Most of us are factory workers.  We may not be standing at a conveyor belt.  We may not be wearing a gown.  Yet, most jobs that exist today are based on the assembly line concept.  Our schools were designed to get us ready for factory work.  It is the reason why I homeschool my daughter.  I always hated growing up in an interchangeable society.  Most of my life i’ve worked jobs that anyone could do.  Jobs that required very little expertise.

At any moment, someone else could come along and, within a week, do the job I was doing with equal efficiency.  The factory is what we know.  It’s what got Trump elected.  His promises to bring factory jobs back.

I get it, there is more to life than finding your passion.  Good medical insurance, stability, feeding your family, etc.  When I was in the Army, many of my platoon mates were happy to just pay the bills.  There was little thought to what they really wanted to do in life.  The Army relies and expects a steady supply of factory workers.  They would be in serious trouble if we all found an opportunity to do what we were meant to do.

I am very good at my job.  I am not a factory worker.  My success depends greatly on the relationships I have built over years.  Someone couldn’t come in and accomplish what I can.  Yet, I do not care about this job.  It doesn’t energize me.  I have no passion for it.  I have good medical, stability, and I can feed my family.  That is why I am here.  Truthfully I am not too far removed from the factory.

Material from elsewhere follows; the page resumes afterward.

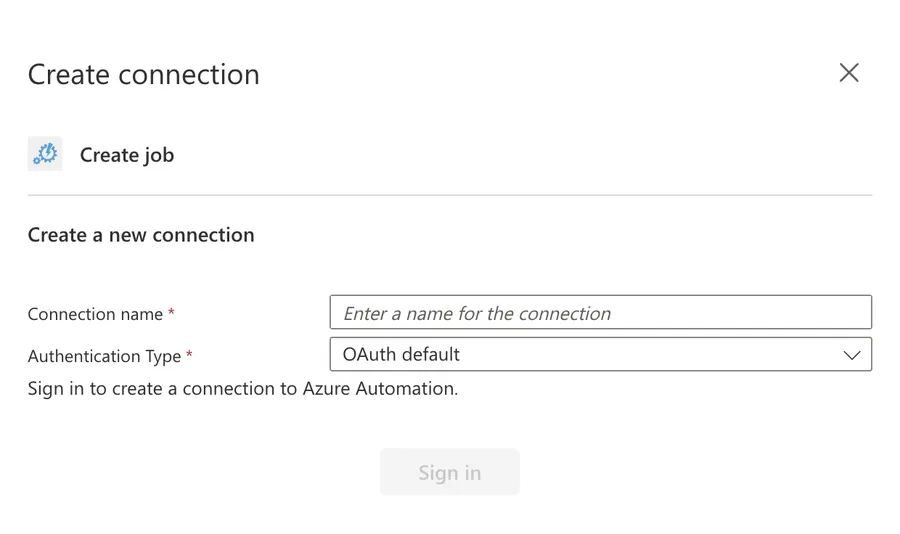Click the word Type in the Authentication label
This screenshot has width=900, height=534.
(163, 356)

I think it’s the factory that motivates us to blog.  A blog can’t be duplicated.  Every voice here is unique and human.  Some blogs are eloquent and insightful.  Others are filled with emotion that pulses into us vicariously as we read the words.  Many are dull, boring, or self-indulgent.  All of us are trying to convey our own experiences in our own words, however successful we come across.

I woke up this morning looking for inspiration.  I went to daily prompts.  The word of the day was mythical.  I asked myself is daily prompts just another factory I check into?  I start writing and try to find a way to fit this word into my narrative, no matter how appropriate.  Maybe mythical doesn’t fit and I shouldn’t be doing the daily prompt.

I should be writing about what I want.  Our writing is one of the few expressions of freedom that we have.  Should I compromise something so meaningful in order to fit it into the pool of mythical voices?  There are alot of entries today.  One entry overshadows the next.  How will people find my solitary little entry amongst the factory?  It all seems so interchangeable.

It makes me wonder if writing is the factory job of today.  Just a line of entries running along a conveyor belt waiting to be acknowledged and liked and followed.  Our charge is simply to convey our uniqueness over the ocean of words around us.  Break the surface and ride a wave.